In the time of Edward the Confessor the manor of Hamntone, as it was then called, was owned by {295} the Saxon Earl Algar, and in the Doomsday Survey it is referred to as the property of the Norman, Walter de St. Valeric, its value being assessed at £39. It remained in the possession of the same family for a century and a half, after which it passed to Henry de St. Albans, who either presented or let it to the Knights Hospitallers of St. John of Jerusalem, then one of the most powerful religious communities of Europe, by whom it was held until 1514, when the then prior, Sir Thomas Docwra, granted a ninety-nine years' lease of it to 'The Most Rev. Father in God, Thomas Wolsey, Archbishop of Canterbury,' at a yearly rent of £50. Before that all-important event in its history, however, the property had become greatly increased by gifts of land and money, and was already known as Hampton Court, the word court signifying, as is sometimes overlooked, merely that part of an estate in which the owner lives. That the Knights Hospitallers had a residence of some importance is proved by the fact that they occasionally received as their guests various members of the royal family, who, as early as the fourteenth century, showed a great predilection for Hampton. Many pilgrims, too, flocked from long distances to worship in the little chapel connected with the priory, that was credited with special sanctity, and to it in 1503 came Elizabeth of York, wife of Henry VII., to pray for the safe delivery of her expected child, and to spend a quiet week in retreat before returning by water to Richmond, where she died a month later.

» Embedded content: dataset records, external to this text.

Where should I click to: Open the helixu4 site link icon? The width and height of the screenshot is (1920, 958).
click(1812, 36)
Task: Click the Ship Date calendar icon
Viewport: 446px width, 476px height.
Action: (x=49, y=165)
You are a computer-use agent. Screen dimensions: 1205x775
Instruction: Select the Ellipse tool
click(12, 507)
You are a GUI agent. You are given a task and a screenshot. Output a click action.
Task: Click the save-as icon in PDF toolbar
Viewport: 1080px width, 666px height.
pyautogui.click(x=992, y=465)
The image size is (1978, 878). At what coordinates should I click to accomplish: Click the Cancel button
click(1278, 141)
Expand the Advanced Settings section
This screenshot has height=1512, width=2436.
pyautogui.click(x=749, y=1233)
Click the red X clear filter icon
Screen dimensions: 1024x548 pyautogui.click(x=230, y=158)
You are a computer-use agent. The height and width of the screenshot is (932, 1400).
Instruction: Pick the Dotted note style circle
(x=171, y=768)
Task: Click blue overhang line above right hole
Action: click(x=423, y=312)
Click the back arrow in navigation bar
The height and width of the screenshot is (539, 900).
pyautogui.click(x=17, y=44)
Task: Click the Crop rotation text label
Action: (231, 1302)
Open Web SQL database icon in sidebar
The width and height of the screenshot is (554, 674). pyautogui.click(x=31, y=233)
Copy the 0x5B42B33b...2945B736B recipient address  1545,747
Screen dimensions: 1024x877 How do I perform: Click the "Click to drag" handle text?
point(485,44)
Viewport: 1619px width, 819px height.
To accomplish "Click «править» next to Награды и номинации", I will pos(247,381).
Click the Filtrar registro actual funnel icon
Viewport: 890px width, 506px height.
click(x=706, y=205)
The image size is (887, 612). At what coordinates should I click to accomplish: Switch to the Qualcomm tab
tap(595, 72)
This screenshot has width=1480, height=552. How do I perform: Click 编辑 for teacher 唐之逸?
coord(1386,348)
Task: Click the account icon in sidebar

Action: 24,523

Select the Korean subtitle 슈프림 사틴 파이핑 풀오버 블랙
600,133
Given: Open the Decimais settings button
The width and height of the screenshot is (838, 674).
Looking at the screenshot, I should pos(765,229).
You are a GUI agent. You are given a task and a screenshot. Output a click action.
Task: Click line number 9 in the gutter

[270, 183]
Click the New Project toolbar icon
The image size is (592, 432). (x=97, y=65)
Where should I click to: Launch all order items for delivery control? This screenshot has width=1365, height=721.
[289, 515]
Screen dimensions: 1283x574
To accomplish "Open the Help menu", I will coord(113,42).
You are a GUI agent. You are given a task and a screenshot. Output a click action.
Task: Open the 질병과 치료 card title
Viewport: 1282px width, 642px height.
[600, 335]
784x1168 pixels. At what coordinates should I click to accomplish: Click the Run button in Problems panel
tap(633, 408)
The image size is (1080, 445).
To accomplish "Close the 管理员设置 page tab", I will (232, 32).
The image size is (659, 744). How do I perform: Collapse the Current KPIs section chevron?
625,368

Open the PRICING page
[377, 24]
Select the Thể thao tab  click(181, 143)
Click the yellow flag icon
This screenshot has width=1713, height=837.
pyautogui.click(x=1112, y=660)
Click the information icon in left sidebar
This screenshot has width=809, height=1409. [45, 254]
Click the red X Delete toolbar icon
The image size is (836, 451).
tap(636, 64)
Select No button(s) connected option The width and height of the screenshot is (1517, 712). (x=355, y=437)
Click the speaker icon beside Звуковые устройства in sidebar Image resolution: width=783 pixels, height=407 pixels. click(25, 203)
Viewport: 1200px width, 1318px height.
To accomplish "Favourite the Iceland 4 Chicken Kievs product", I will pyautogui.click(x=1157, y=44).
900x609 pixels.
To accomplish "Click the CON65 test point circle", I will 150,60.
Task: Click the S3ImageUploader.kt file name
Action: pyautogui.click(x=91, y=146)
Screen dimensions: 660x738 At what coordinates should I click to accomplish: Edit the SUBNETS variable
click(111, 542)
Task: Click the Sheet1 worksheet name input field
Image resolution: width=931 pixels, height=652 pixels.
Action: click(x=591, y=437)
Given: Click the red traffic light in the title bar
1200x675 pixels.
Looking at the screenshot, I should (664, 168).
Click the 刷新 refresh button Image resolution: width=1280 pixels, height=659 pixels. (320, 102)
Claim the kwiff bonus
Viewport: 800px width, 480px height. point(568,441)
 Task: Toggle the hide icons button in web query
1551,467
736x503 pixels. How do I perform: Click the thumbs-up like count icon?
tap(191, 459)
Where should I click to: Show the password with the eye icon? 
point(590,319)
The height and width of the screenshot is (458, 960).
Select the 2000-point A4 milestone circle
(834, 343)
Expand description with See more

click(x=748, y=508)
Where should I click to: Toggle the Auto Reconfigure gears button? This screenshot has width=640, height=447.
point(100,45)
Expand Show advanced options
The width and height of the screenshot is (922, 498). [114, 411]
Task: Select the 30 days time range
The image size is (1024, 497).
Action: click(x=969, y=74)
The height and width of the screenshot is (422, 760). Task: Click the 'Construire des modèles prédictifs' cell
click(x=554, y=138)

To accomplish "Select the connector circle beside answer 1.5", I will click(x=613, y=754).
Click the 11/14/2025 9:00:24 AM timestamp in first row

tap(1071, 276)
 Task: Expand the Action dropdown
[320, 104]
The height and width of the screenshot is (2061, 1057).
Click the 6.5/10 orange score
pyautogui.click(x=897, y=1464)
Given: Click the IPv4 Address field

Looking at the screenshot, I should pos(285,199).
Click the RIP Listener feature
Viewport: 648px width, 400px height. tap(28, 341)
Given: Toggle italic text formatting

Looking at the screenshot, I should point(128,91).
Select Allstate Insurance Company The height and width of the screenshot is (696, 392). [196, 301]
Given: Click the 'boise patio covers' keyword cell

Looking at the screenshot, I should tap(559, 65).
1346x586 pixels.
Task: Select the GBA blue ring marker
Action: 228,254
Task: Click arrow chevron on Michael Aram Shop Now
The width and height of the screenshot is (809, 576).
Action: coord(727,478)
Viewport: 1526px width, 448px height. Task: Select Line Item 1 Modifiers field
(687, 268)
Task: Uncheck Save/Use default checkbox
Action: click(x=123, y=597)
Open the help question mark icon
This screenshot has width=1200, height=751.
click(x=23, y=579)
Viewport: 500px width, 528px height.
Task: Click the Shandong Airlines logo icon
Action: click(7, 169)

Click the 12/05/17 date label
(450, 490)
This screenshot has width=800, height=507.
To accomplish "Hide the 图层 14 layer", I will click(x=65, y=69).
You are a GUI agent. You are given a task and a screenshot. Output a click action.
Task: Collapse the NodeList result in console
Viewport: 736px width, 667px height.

The Knights Hospitallers had scarcely left their {296} old home before the new owner began to pull it down, to make way for a building which he determined should rival in magnificence every other private residence in the kingdom. The grounds of the ancient manor-house, hitherto mere grazing lands, were converted into a park and enclosed within a massive red-brick wall bearing here and there a cross in black bricks, the emblem of the cardinal-archbishop, two or three of which still remain in spite of Henry VIII.'s orders, given as soon as he took possession of the property, that every trace of its having once belonged to the fallen minister should be removed. The site of the future palace and its gardens was encircled by a deep moat, traces of which can be made out on the northern side, an elaborate system of drainage was established, and a constant supply of pure water secured from the springs at Coombe Hill, three miles away, Wolsey proving himself far in advance of his time in his knowledge of sanitary science. The healthiness of his retreat thus secured, the work of building went on apace, a whole army of surveyors, architects, builders, and masons, etc.,--from amongst whom emerge the names of James Bettes master, Lawrence Stubbs paymaster, Nicolas Tounley comptroller of the works, and the Rev. Mr. Williams decorator,--toiling continuously under the superintendence of Wolsey himself, who was able to receive the king and queen for the first time in May 1516, when the royal party were entertained with all manner of pageants, masques, and mummeries, in some of which Henry himself took a prominent part.

{297}

The next few years were the happiest in the cardinal's life. He was still the king's most trusted servant, the master of boundless wealth, and no shadow from the melancholy future had as yet fallen across his path. Whenever he was able to get away from London, he hastened to his beloved home at Hampton, on which he continued to lavish vast sums of money, constantly adding to its art treasures, and causing his own apartments--several of which, including that known as his closet, remain as they were when occupied by him--to be decorated by the best artificers of the day.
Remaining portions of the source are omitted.